After the initial meeting, many thought getting others involved would be a challenge. However, it proved to be surprisingly easy. Virginia Distillery’s Gareth Moore says “recruiting other distillers to the cause was not particularly challenging once there was an initial critical mass, which is a testament to the sheer volume of ASM producers. Creating the proposed standards was something that we anticipated to be a hotly debated topic, but ultimately the relatively simple standards were quickly accepted by the vast majority of producers.”

Adoption was easy because those standards were chosen with a few principles in mind; they reflected consumer expectations based on definitions of single malts from Scotland, Ireland, and other countries, and they were also broad enough that they did not stifle the innovation of a nascent category. Outside of those principles, the most complex issue was navigating the existing constructs of TTB definitions of classes and types of spirits. And, of course, getting the TTB to change the rules.

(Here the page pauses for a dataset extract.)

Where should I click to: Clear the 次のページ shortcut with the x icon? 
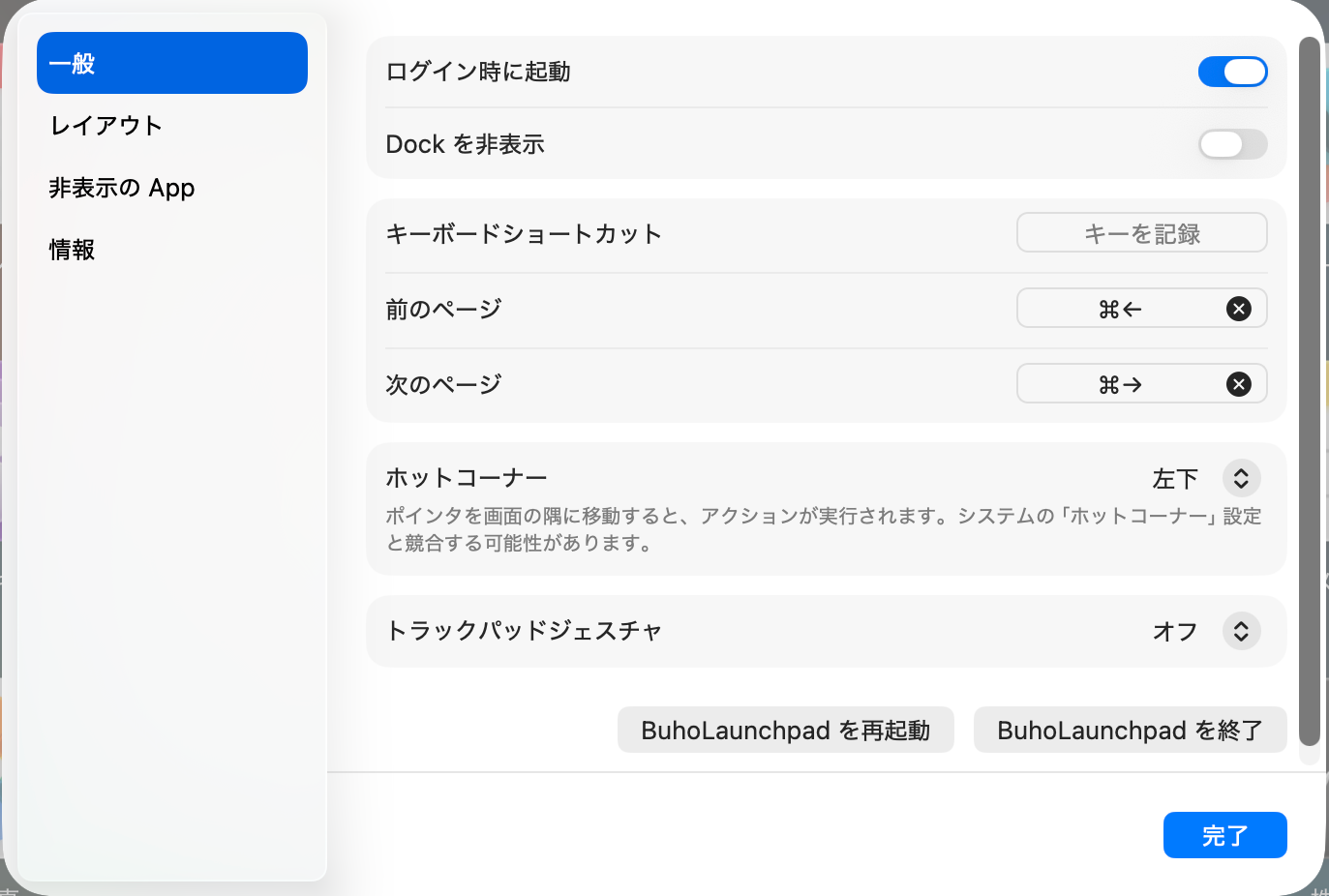1238,384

So, what comes next? The new proposal was open to the public for feedback for 60 days, ending on September 27, 2022. Barring any surprises, the American single malt category will be made official. Once it has its own place in the world, what that means will be up to us all: the consumer, the producer, the distributor and the stores, the international market, and local markets. Who knows if American single malt will ever rival bourbon or Scotch in the world, but at least now it has a chance.